Religion is and always has been a philosophy about life. A way of thinking about life. This is what it has in common with art, music, law, medicine and science. Dealing with the questions of life. Since all these disciplines share this commonality, and since we know there is overlap, the principle of science can be used to investigate religion.

Christianity depends on the Bible. What is the bible? It is scripture. Where did this scripture come from? That is the question. It says it came from God. But applying the principles of Science, Law and Medicine to this question necessitates another form of validation, or another form of ID. Something to verify that it is what it says it is.

This is where looking at the details comes in. Looking at where these scriptures came from. Tracing the source. Doing this will take you from textual criticism, to sociology, to psychology, to biology, to paleontology, to archeology, to philosophy and not in that order.

Most of the arguments that Christian use here are some kind misrepresentation or misunderstanding of the world. They are referred to commonly as "straw man" arguments. Their philosophy is outdated, needs an upgrade, it doesn't represent an accurate picture of the world. They need new information. Decision making depends on new information. People should change their minds according to assessment of new information. It shouldn't be discouraged or looked at as being indecisive or wishy-washy, it should be demanded! It should be a virtue!

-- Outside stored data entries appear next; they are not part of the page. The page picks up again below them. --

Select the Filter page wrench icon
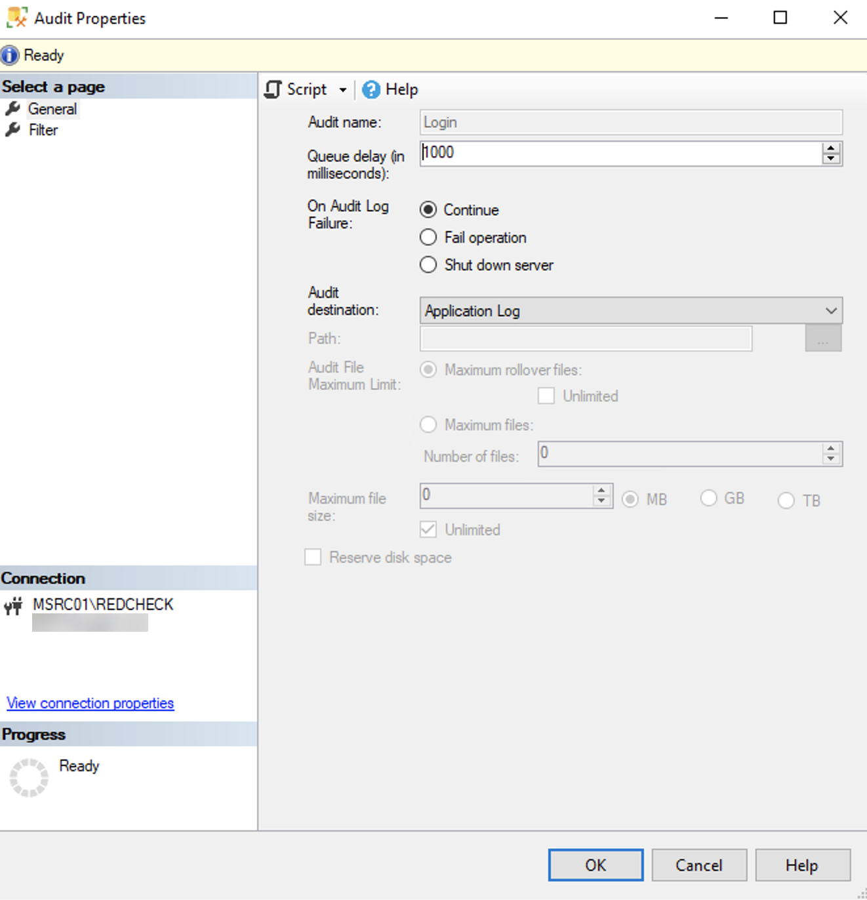[12, 130]
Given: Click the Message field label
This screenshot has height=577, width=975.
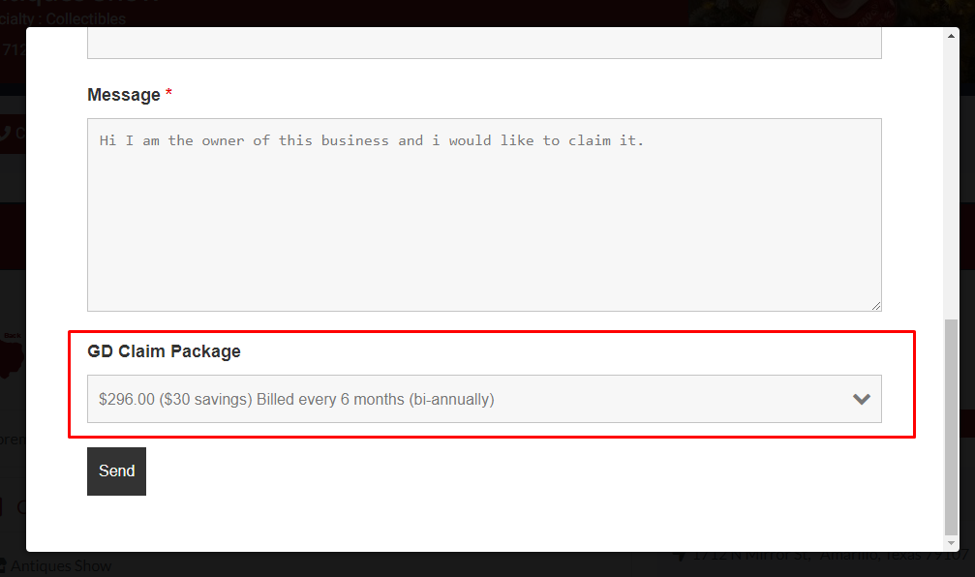Looking at the screenshot, I should click(123, 95).
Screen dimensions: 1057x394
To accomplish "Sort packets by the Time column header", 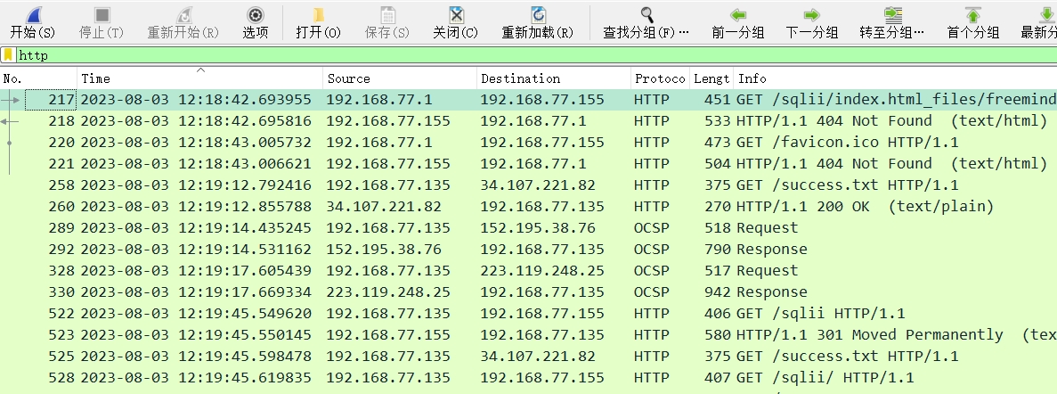I will point(200,78).
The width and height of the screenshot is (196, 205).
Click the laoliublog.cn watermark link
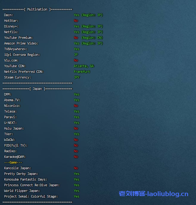[153, 194]
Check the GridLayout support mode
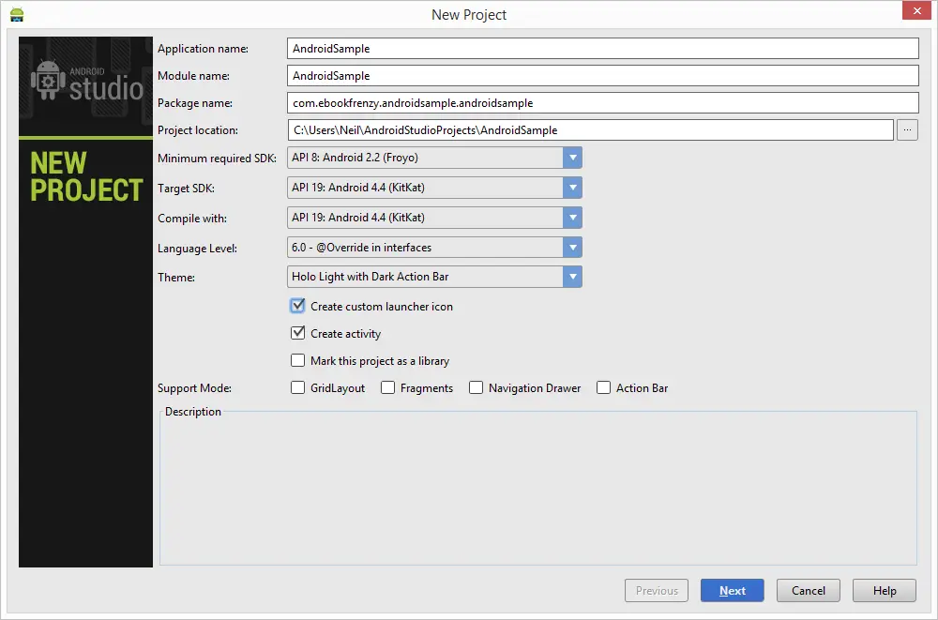The height and width of the screenshot is (620, 938). [x=297, y=387]
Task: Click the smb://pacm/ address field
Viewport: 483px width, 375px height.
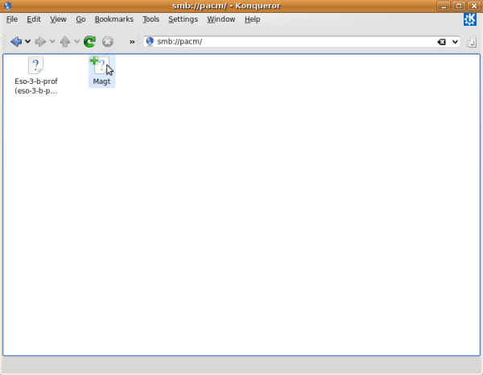Action: click(290, 41)
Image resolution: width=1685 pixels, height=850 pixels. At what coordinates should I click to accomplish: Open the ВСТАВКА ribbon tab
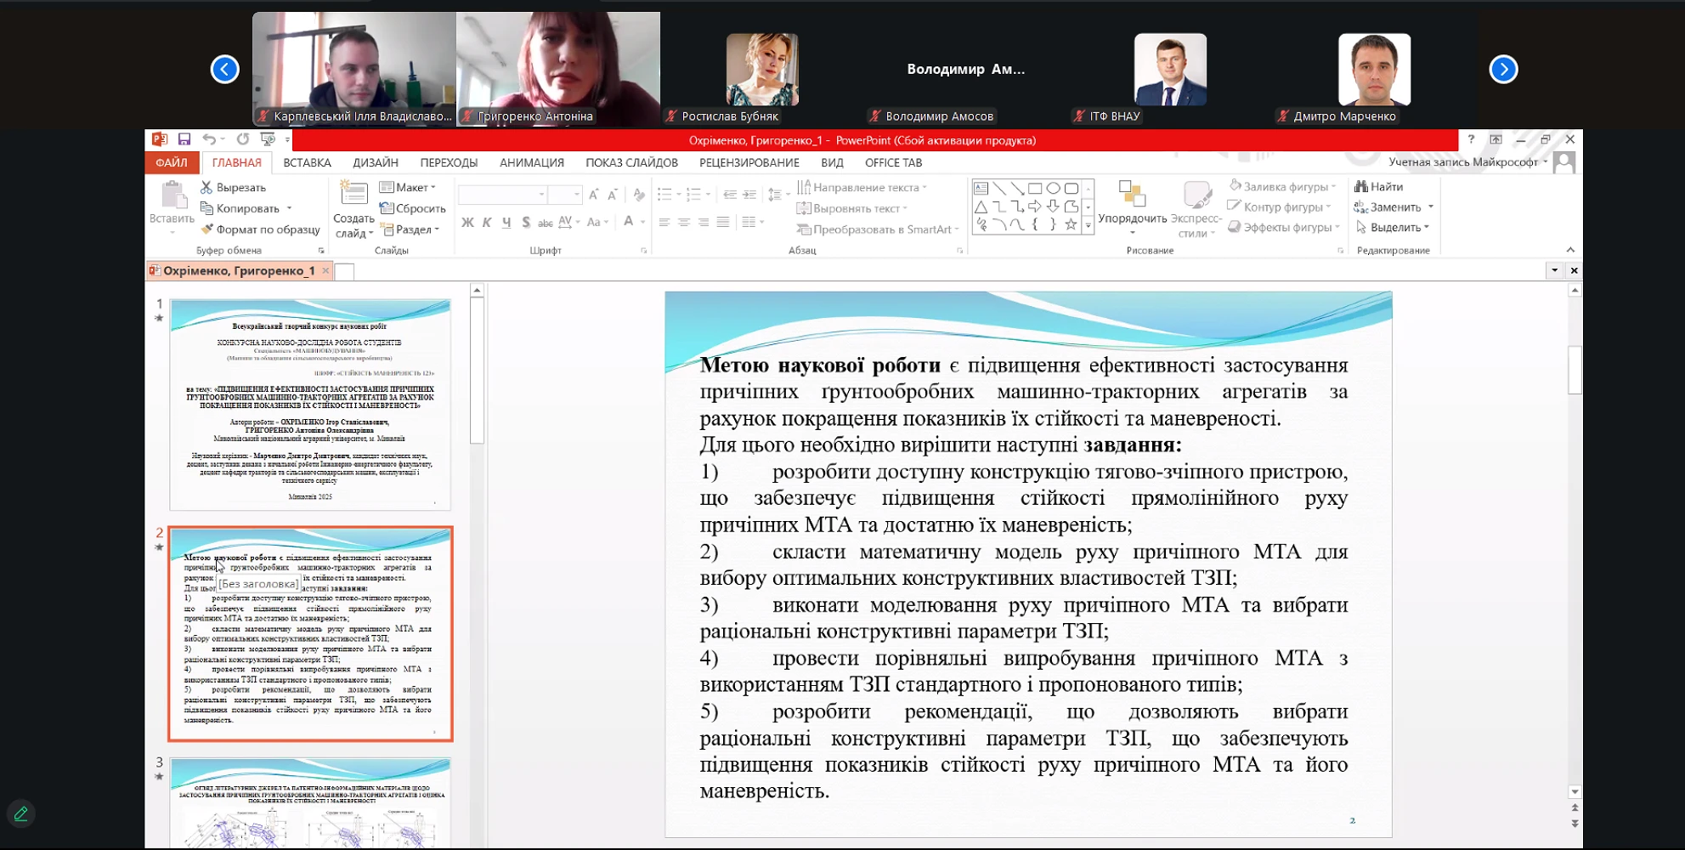pos(307,162)
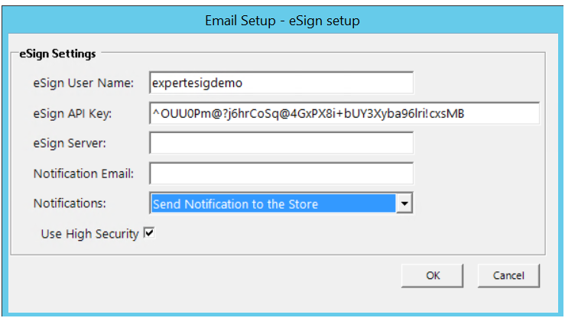Click the 'eSign Server:' label
The width and height of the screenshot is (565, 318).
(69, 144)
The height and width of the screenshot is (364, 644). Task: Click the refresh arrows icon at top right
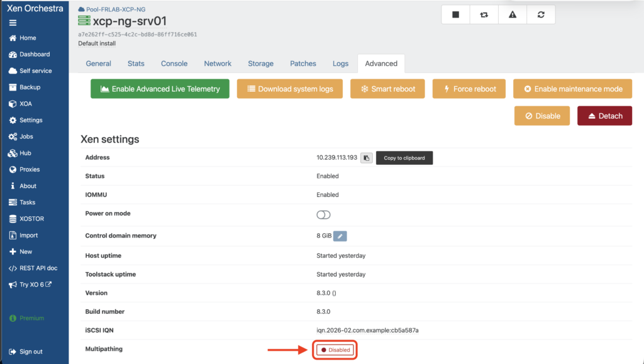(x=541, y=14)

Solving peoples problems requires looking at the details and following the evidence. It requires suspending the tendency to follow authority, tradition and personal bias and instead use logic and inference. We should depend less on authority, consensus and tradition and more on principle, inference and strong criteria for evidence.

In my mind, to Debunk Christianity, or Break the Spell, requires people to follow George Santanaya's advice and don't forget the lessons of the past. Learn about the past, learn about where we came from, find out where those Virtues first appeared, find out where that "let your light shine" came from, find out which god was the first to die and go to hell and come back and have a son, how most of the kings in antiquity were sons of gods or gods incarnate or somehow related to gods.

People need to take the principles they use in the practical application of living their lives and apply it to their religion. When this is done, it brings to light how silly eternal punishment is compared to rehabilitation or just scrapping everything and starting over. How silly it is punish other people for the 'sins' of another group. How silly a human sacrifice is, or just a sacrifice to appease a god is. How silly it is to depend on premises that have no precedent and then create a philosophy of life around it. Just try to plan and execute a project using premises without precedent, and see how successful you are.

Here are some hints to Debunk Christianity. Apply your practical principles to your religion. And do your homework. Find your heritage.

Look up syncretism, sumeria, mesopotamia, ancient egypt, indus valley, harrapas, the axial age, greece, minoans, phoenicians, canaanites, hittites, fertile crescent, hellenism, Byzantium, trade between the indus valley, sumeria and mesopotamia, and follow the water, and pay attention to ancient peoples whos culture and religion idealize life as a journey. Key word "Journey" as in spiritual and economic and trade. Learn about World History between 40,000 bce and 500 ce. Learn about what was important to those people. Learn about their religions.

You will find, the Devil is in the Details, but so is your solution.